Following an exercise program during and after menopause can both reduce menopausal symptoms and preserve heart, muscle, bone and brain health, according to a panel of experts in Spain.

Members of the Spanish Menopause Society, Spanish Cardiology Society and Spanish Federation of Sports Medicine came together to draft recommendations on physical activity for older women and reviewed the quality of evidence for the various possible health benefits of exercise.

“There is much literature suggesting the favorable impact of physical activity in several organs and systems, like for example, the cardiovascular system, bone health, and even cognition,” said Dr. Antonio Cano Sanchez of the University of Valencia, coauthor of the new consensus statement published in Maturitas.

They concluded that impact and resistance training can improve bone health, an important issue in postmenopause, but walking likely does not improve bone health, though many older women prefer it to other activities.

Resistance exercise helps maintain muscle mass and function, improves flexibility and balance, and can correct disability, they write. Losing muscle mass is common during and after menopause.

Specific types of activity like Pilates may improve balance and reduce the risk of falls, and exercise in general helps maintain normal arterial pressure or lower it when it’s high, as well as improving cardiovascular health.

Higher amounts of exercise have been tied to lower risk of dementia, anxiety and depression, to improved sleep quality, and to less pain for women with fibromyalgia or breast cancer. High-intensity interval training, Pilates and resistance training appear to be the best physical activities for postmenopausal women, the authors conclude.

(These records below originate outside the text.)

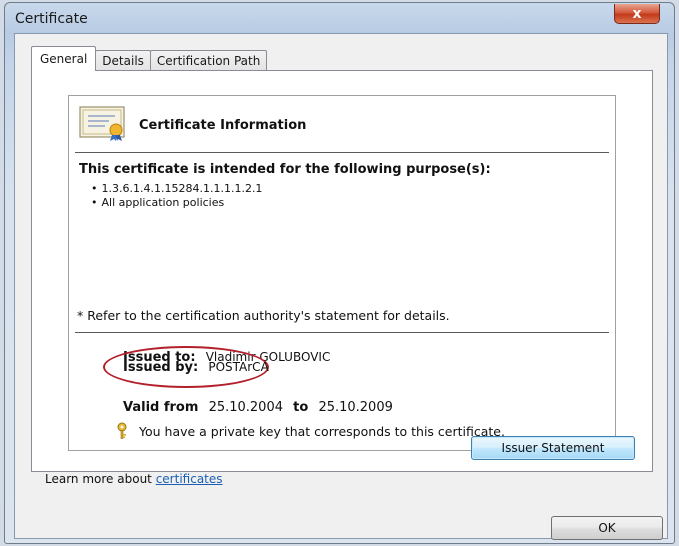 The image size is (679, 546). Describe the element at coordinates (52, 19) in the screenshot. I see `window-title: Certificate` at that location.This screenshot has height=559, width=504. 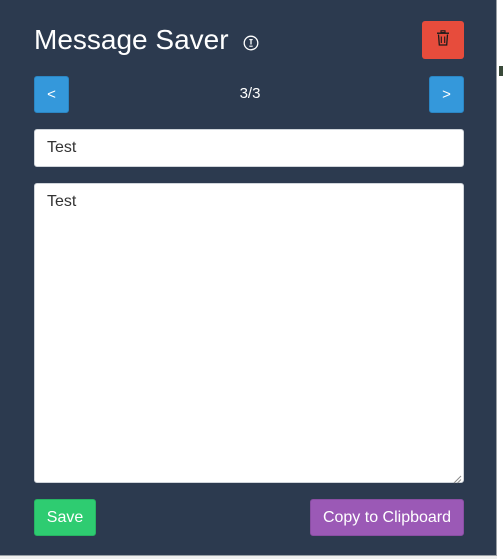 What do you see at coordinates (500, 280) in the screenshot?
I see `background-page-edge` at bounding box center [500, 280].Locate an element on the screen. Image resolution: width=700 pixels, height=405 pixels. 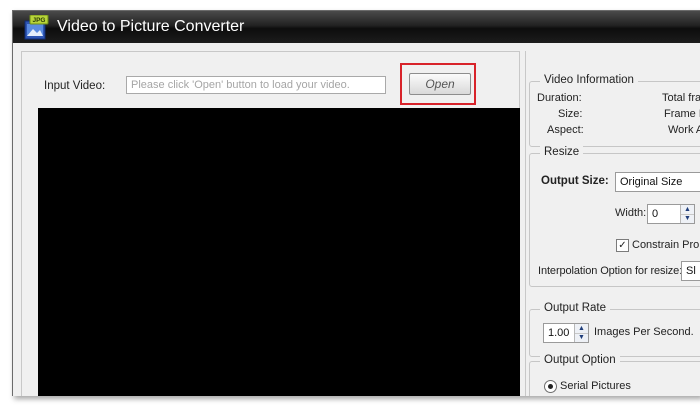
video-information-title: Video Information is located at coordinates (589, 80).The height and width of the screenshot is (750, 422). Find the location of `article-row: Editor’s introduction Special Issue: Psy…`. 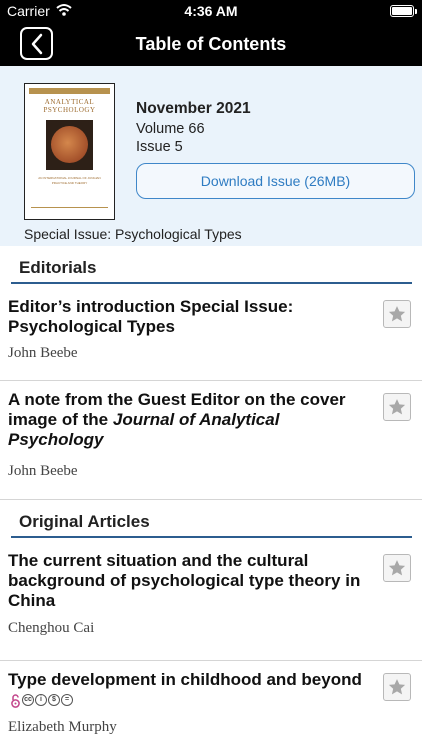

article-row: Editor’s introduction Special Issue: Psy… is located at coordinates (211, 334).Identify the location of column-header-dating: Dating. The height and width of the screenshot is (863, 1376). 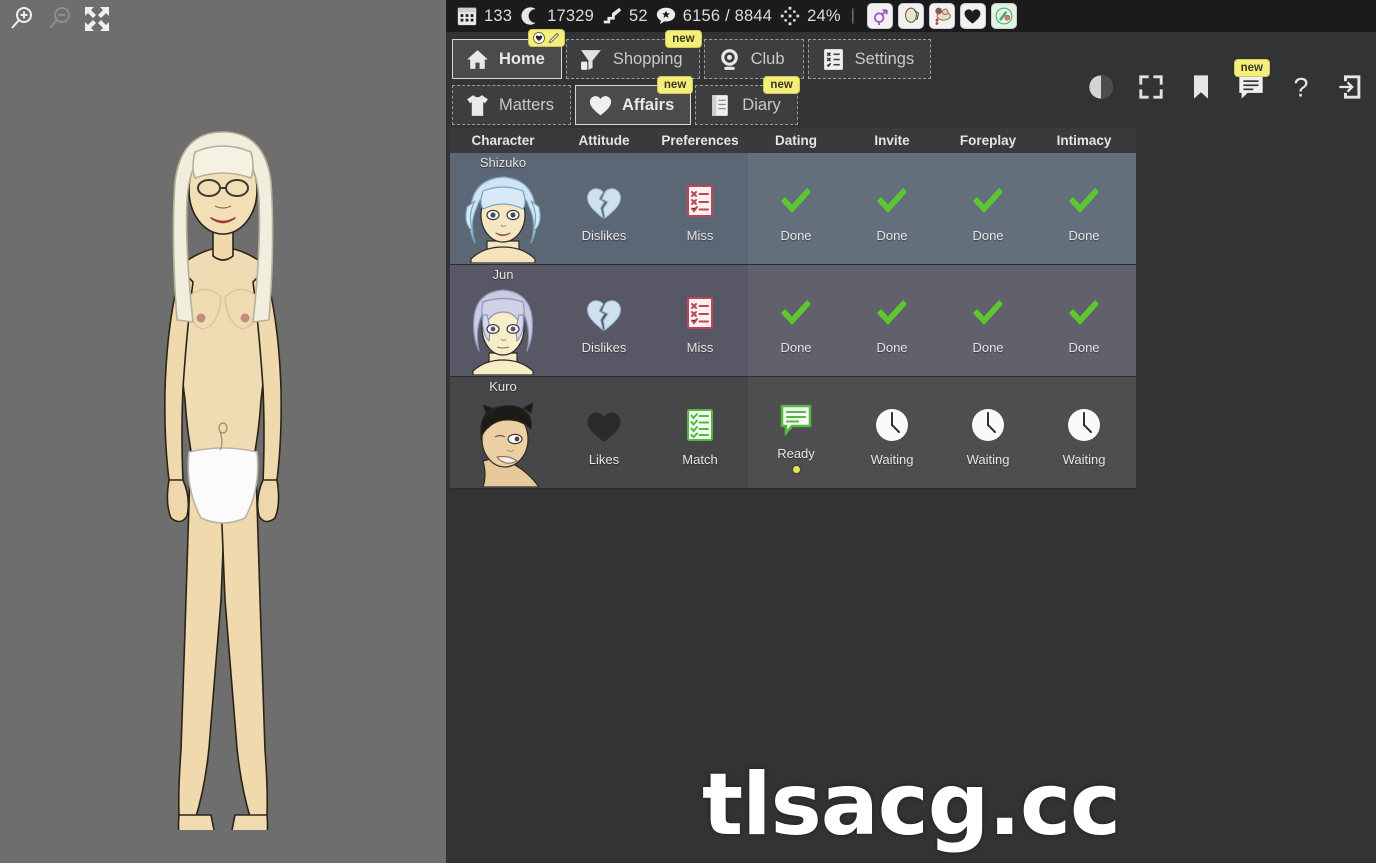
(796, 140). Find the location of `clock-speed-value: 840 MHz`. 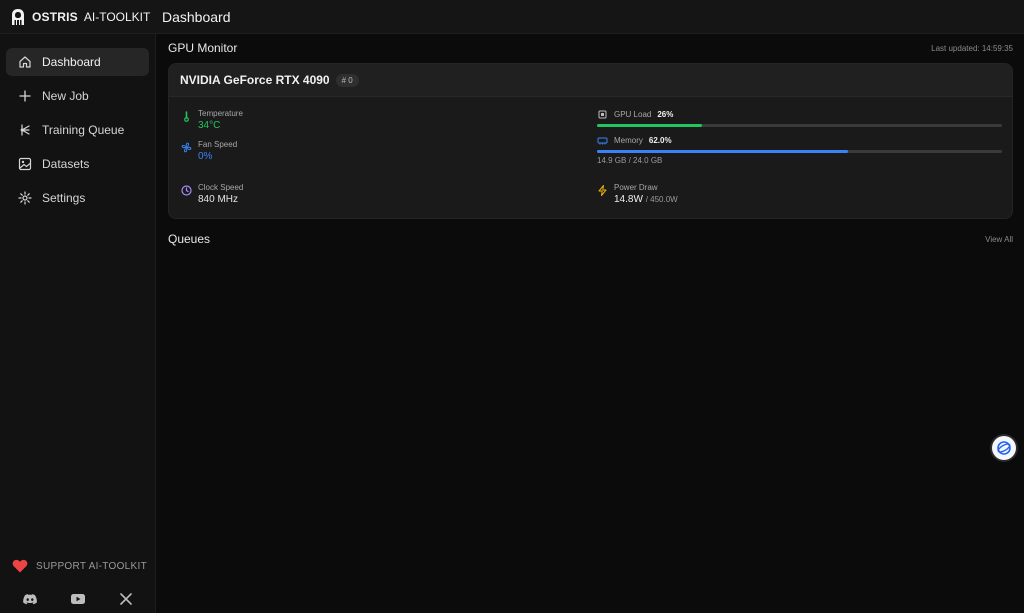

clock-speed-value: 840 MHz is located at coordinates (218, 200).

The benefits of exercise are most evident when people exercise consistently over a long period of time, they note.

“The good thing with physical activity is that even a little has a substantial benefit,” Cano told Reuters Health by email. “Physical activity is a crucial factor in every strategy for healthy aging.”

Women may consider menopause an appropriate time to implement healthy lifestyle, which should include being active, he said. Integrating physical activity into everyday life with walking or climbing stairs is a good start, he said.

One study in Britain found that women doing any physical activity between three and six times a week obtained optimal benefits for coronary heart disease, cerebrovascular disease or blood clots, he said.

“Protection against the loss of bone mass might require more strenuous exercise but, even in this case, some light daily physical activity may provide protection against the risk for falling, which will make as much difference as the bone density against the event of a fragility fracture,” Cano said.

“A plethora of randomized controlled studies determined the positive effect of 'exercise' on risk factors, diseases or complaints related to menopause or increased age,” said Dr. Wolfgang Kemmler of the University of Erlangen-Nuremberg in Germany, who was not part of the new study. “However, 'exercise' is a rather comprehensive term: there are numerous variations of exercise regimen that may emphasize speed, strength, power, endurance, or coordination.”

Most postmenopausal women and elderly people in Germany and the U.S. fall far short of exercise recommendations, he told Reuters Health by email.

“Thus, the critical issue is much more, whether a single multi-purpose (weekly) exercise program conducted with reasonable exercise frequency (2-3 sessions) and duration (45-60 min) is effective in reducing the most important postmenopausal risk factors and complaints,” he said.

Mixing endurance, general coordination and resistance exercise is the best choice for postmenopausal women, Kemmler said, including a balancing aspect for older or less functional women.

“We strongly suggest group exercise classes supervised and led by a certified instructor,” he said.